His departure was a relief, but that also meant that I was alone with Jun; their pensive breaths sent waves of nervousness through me as I redirected my attention downward to the letter between my fingers.

Okay, just read what’s there.

“To Jun.”

A flutter of nausea demanded that I stop and breathe for a moment, then adjust the communication piece in my ear although it was steady as always before I blinked to bring the words back into focus and continued.

I would need to edit as I went, the only thing I could remember is that I was a little too honest, my feelings and emotions being written in their plainest, most overzealous and awkward form in my haste to write them all down. Maybe I could’ve gotten away with them as a letter, but not if I was actually saying them.

“You- you deserve to have everything you want– even when you can’t outwardly say what it is; you deserve to have… and I’m so sorry my words mean practically nothing because I couldn’t even give you myself when I– I should have.”

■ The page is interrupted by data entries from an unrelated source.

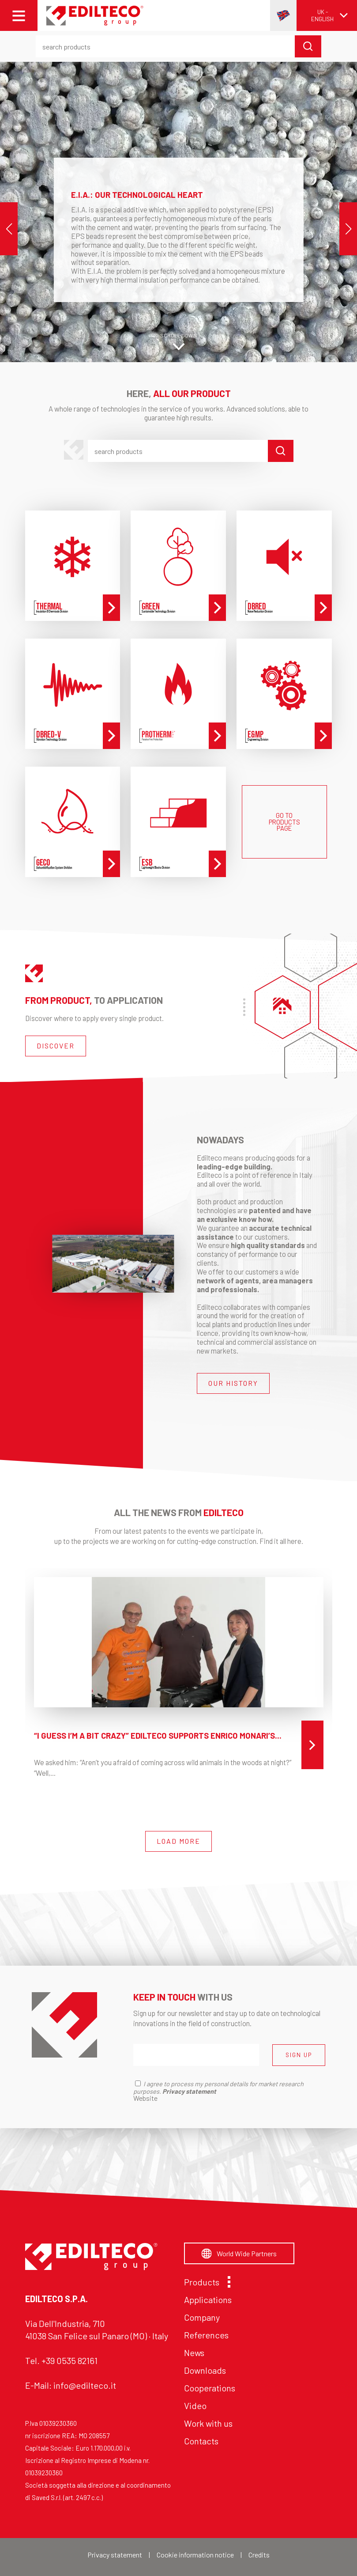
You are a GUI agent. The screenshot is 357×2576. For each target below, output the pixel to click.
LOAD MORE (178, 1841)
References (206, 2334)
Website (145, 2098)
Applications (208, 2299)
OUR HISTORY (233, 1383)
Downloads (205, 2370)
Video (195, 2405)
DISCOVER (56, 1045)
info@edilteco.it (84, 2385)
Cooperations (209, 2387)
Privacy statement (114, 2554)
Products (205, 2281)
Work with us (208, 2423)
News (194, 2352)
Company (202, 2317)
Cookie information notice (195, 2554)
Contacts (201, 2440)
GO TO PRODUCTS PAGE (284, 821)
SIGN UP (299, 2054)
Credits (259, 2554)
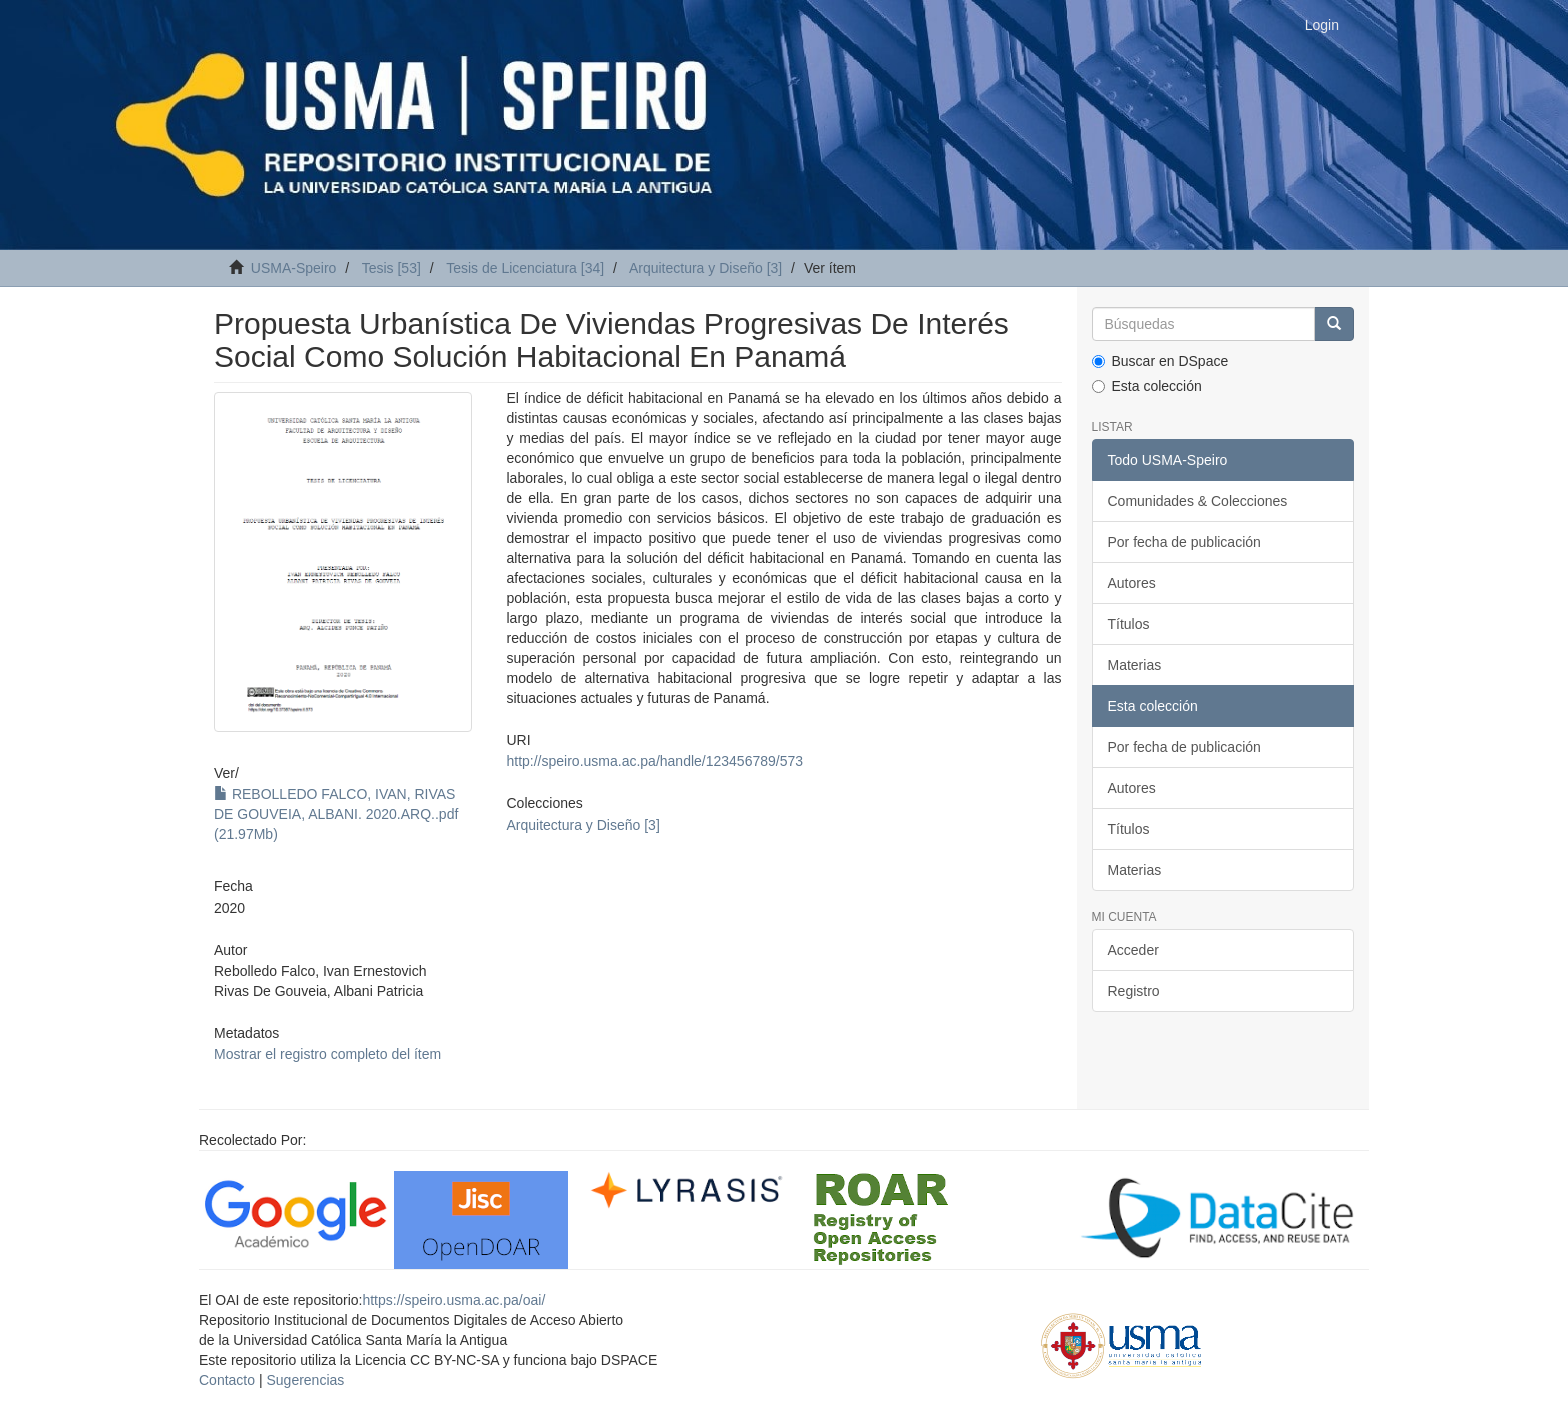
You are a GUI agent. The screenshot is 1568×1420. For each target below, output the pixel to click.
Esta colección (1147, 386)
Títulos (1129, 624)
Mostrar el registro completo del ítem (327, 1054)
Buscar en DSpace (1160, 361)
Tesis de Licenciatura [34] (525, 268)
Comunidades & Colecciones (1198, 501)
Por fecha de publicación (1184, 542)
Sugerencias (305, 1380)
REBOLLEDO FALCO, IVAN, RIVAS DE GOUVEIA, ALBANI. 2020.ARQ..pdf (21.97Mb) (336, 814)
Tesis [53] (391, 268)
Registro (1134, 991)
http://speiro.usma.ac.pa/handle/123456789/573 (654, 761)
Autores (1132, 583)
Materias (1135, 665)
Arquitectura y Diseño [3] (705, 268)
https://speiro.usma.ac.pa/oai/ (453, 1300)
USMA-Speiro (294, 268)
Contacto (227, 1380)
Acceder (1133, 950)
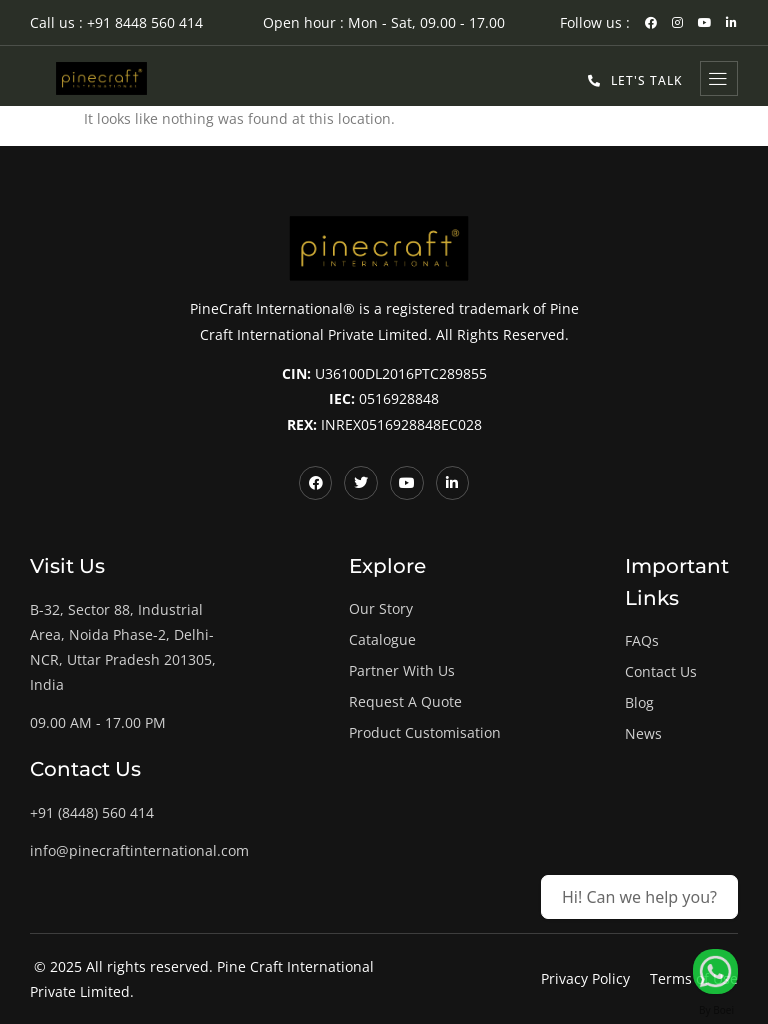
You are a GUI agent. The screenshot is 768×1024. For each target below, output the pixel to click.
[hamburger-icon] (719, 78)
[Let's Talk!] (715, 971)
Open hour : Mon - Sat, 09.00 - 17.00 (384, 22)
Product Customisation (425, 732)
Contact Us (661, 671)
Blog (639, 702)
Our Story (381, 608)
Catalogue (382, 639)
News (643, 733)
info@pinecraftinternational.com (139, 850)
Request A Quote (405, 701)
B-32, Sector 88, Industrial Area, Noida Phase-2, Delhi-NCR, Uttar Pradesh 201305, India (123, 647)
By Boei (716, 1010)
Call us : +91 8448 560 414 (116, 22)
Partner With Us (402, 670)
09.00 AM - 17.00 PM (98, 722)
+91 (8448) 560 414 (92, 812)
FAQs (642, 640)
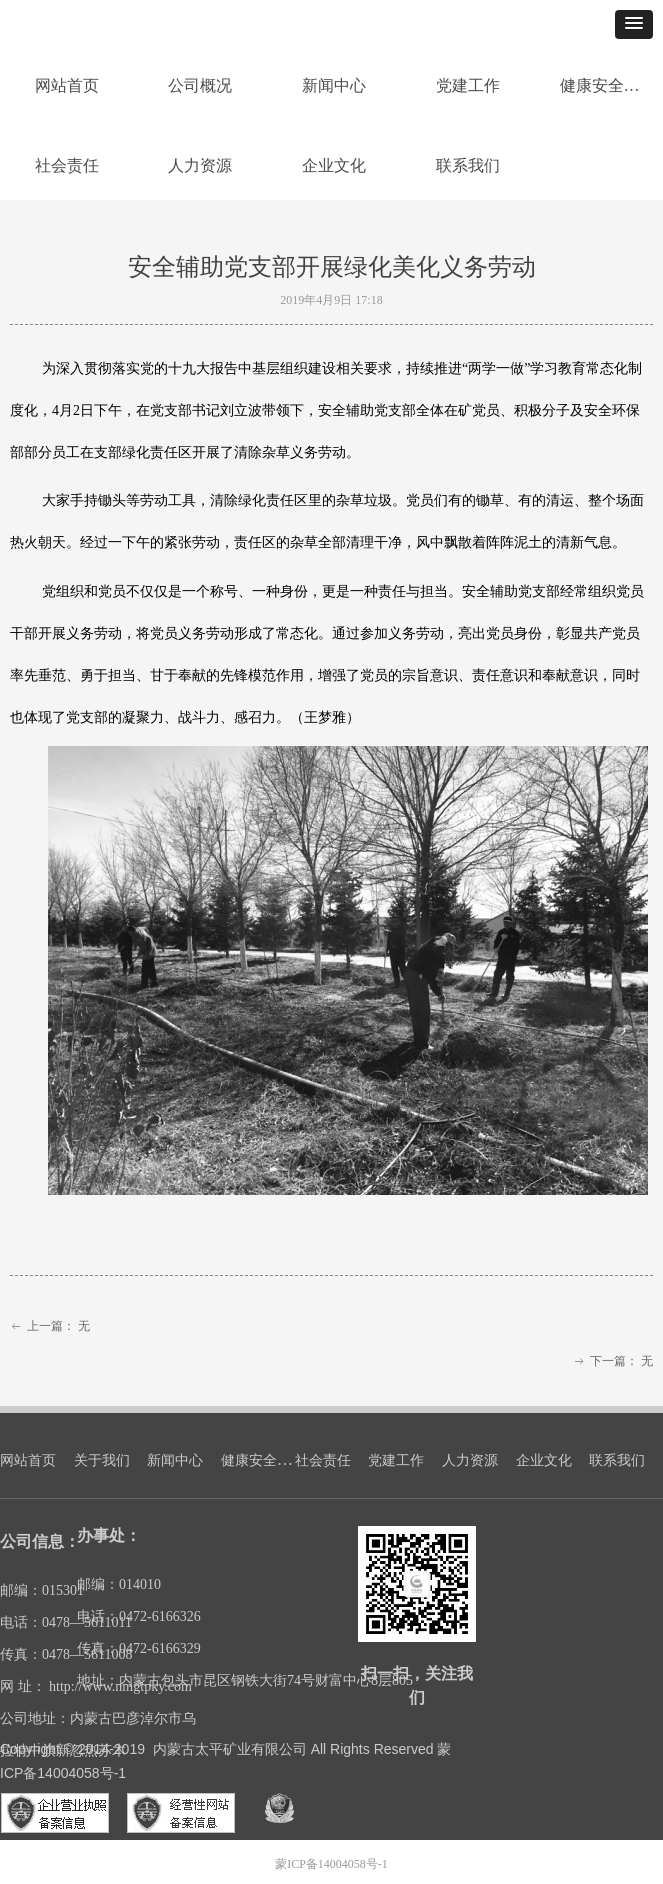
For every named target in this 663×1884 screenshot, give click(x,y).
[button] (634, 24)
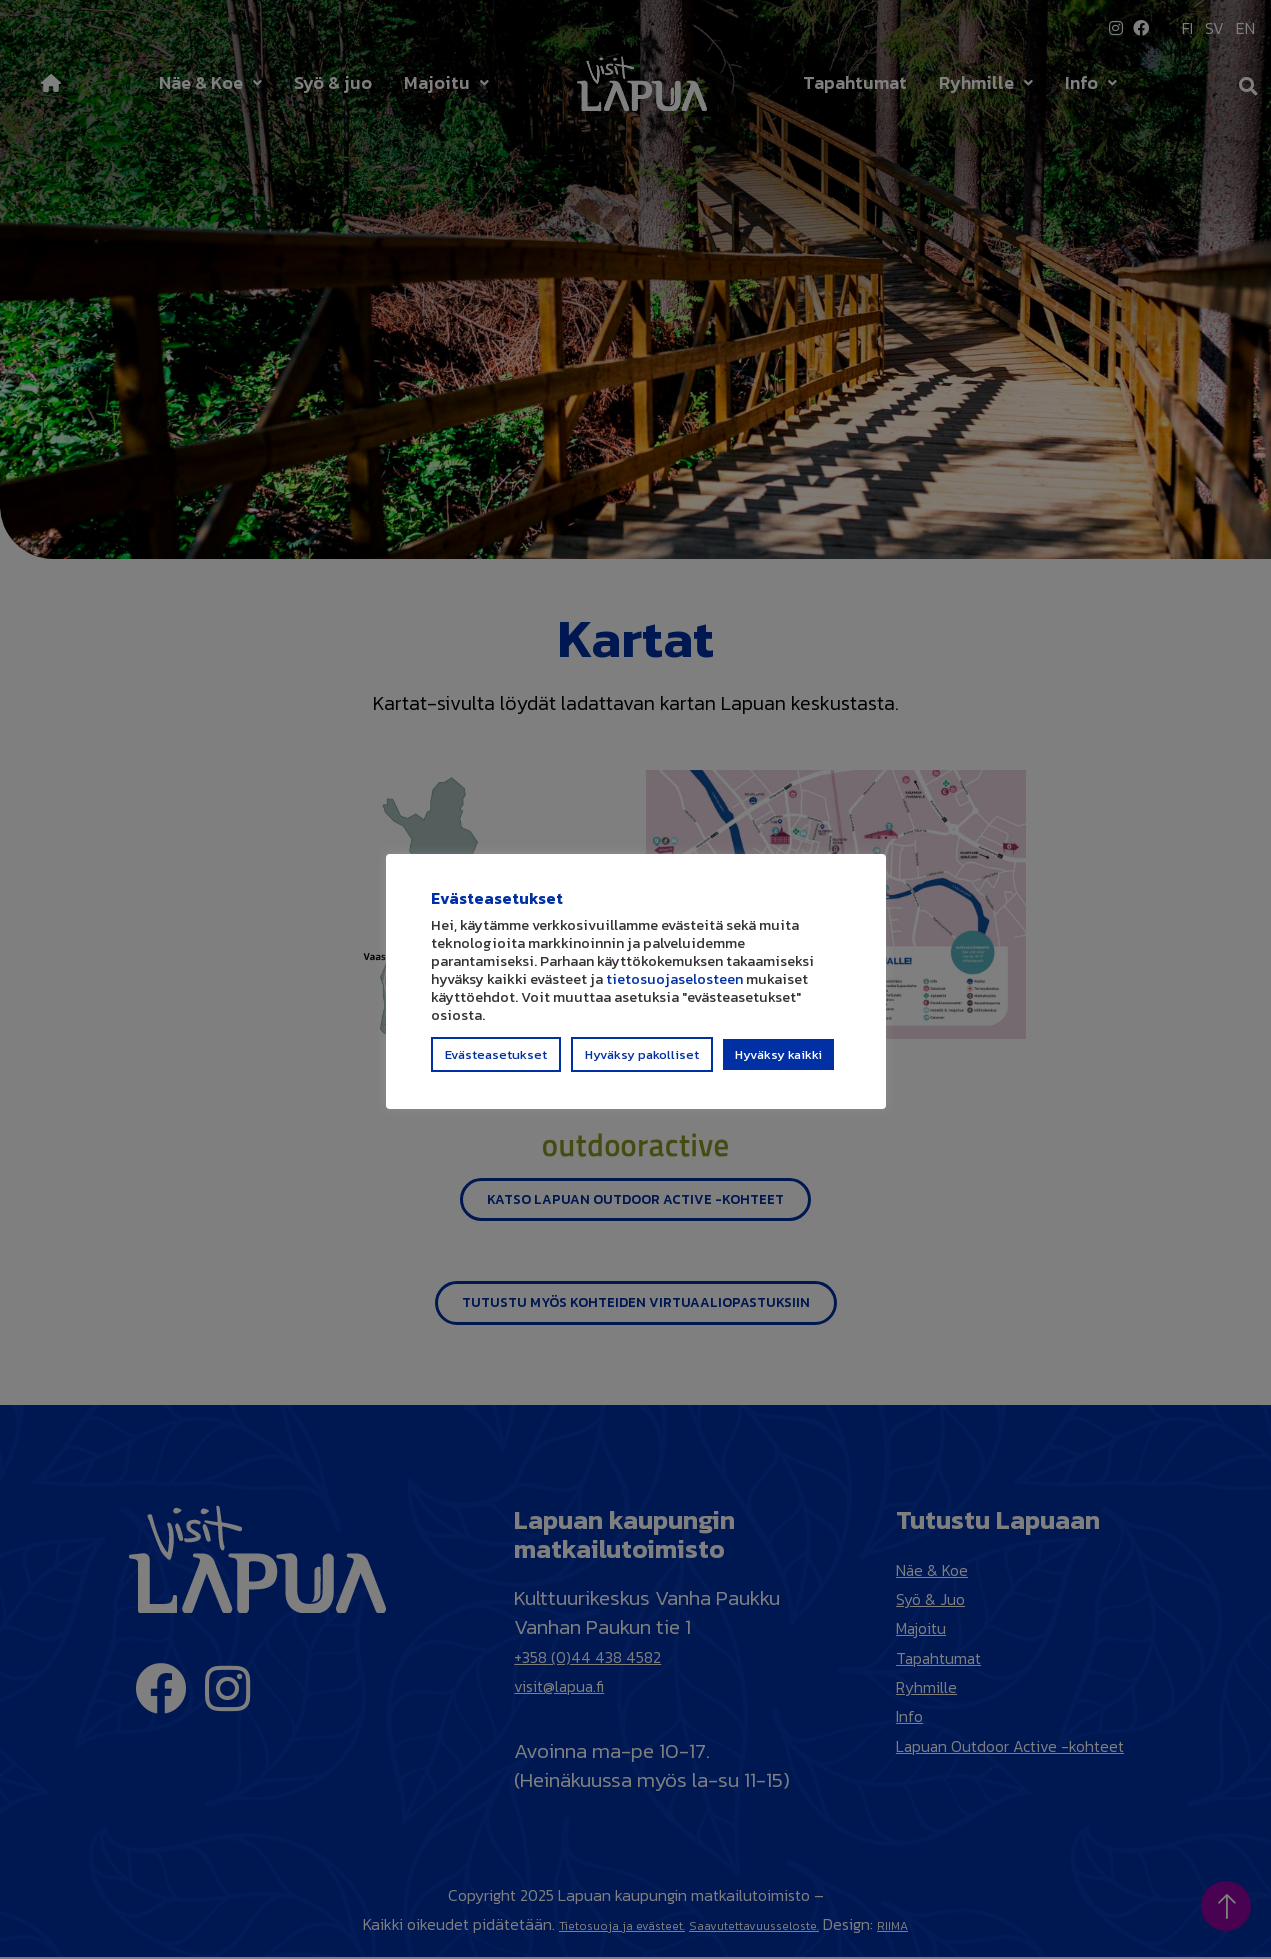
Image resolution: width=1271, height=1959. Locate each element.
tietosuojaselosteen (674, 988)
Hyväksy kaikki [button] (778, 1063)
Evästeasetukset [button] (496, 1063)
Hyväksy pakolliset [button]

This wasn’t good for me, another torrent of anxious nausea washing through my consciousness and sending numbness to my extremities as I bit my tongue so I didn’t say anything other than what was written.

“...keep going. Please.”

They were actually asking; they never asked for anything.

I could answer; I could do that if they made the effort to ask.

Okay-um… can’tevengiveyoumyself-ah, I’m not selfish enough to say that things are better this way, that you’re better off this way because it was ultimately your decision to be with me even if I didn’t–don’t think I deserve it. I won’t tell you your decision is the wrong one because it’s yours… and I don’t have that right.”

It was easier to fall into my role of narrator when asked; it meant that I was fulfilling a request versus forcing an unwilling party to listen. They wanted to hear what I was saying even if they didn't like what they heard.

“It’s hard to take all I feel and try to articulate them into words, I can’t even really put labels on the feelings within myself and it’s even harder when I know you would understand everything I was trying to say if you just looked at me; you always seemed to know and I’m so grateful for every single second. Words are your mastery, but I hope that I can do a good enough job so my thoughts come out half legible.”

“They do.”

I wasn’t sure if I was supposed to hear that, the words were so quiet that I wondered if Jun even knew they’d said them.

All the things I was reciting were my words, and it was hard to distinguish them as the thoughts I had written down previously as opposed to my own stream of consciousness being driven by my regret and painfully honest affection.

They cut me off before I was able to continue, their gentle but firm voice shaking me to my core as I squeezed my eyes tight so I didn’t miss a word.

“I… I want you to live your happiest life Jin, that is what I truly want.”

It was a foreign feeling to hear the word ‘want’ come out of the Auspice’s mouth, and I hated that this was the circumstances in which I heard it.

The words didn’t feel like they would lead to anything, that ‘anything’ being something I wasn’t even sure of myself but there was a part of me that hoped for… something; anything even.

They hurt even more because I knew Jun meant it; truly, with their entire being, they thought that the place I would be happiest was not with them.

And it stung the most that they wouldn’t believe me if I tried to correct them with the truth.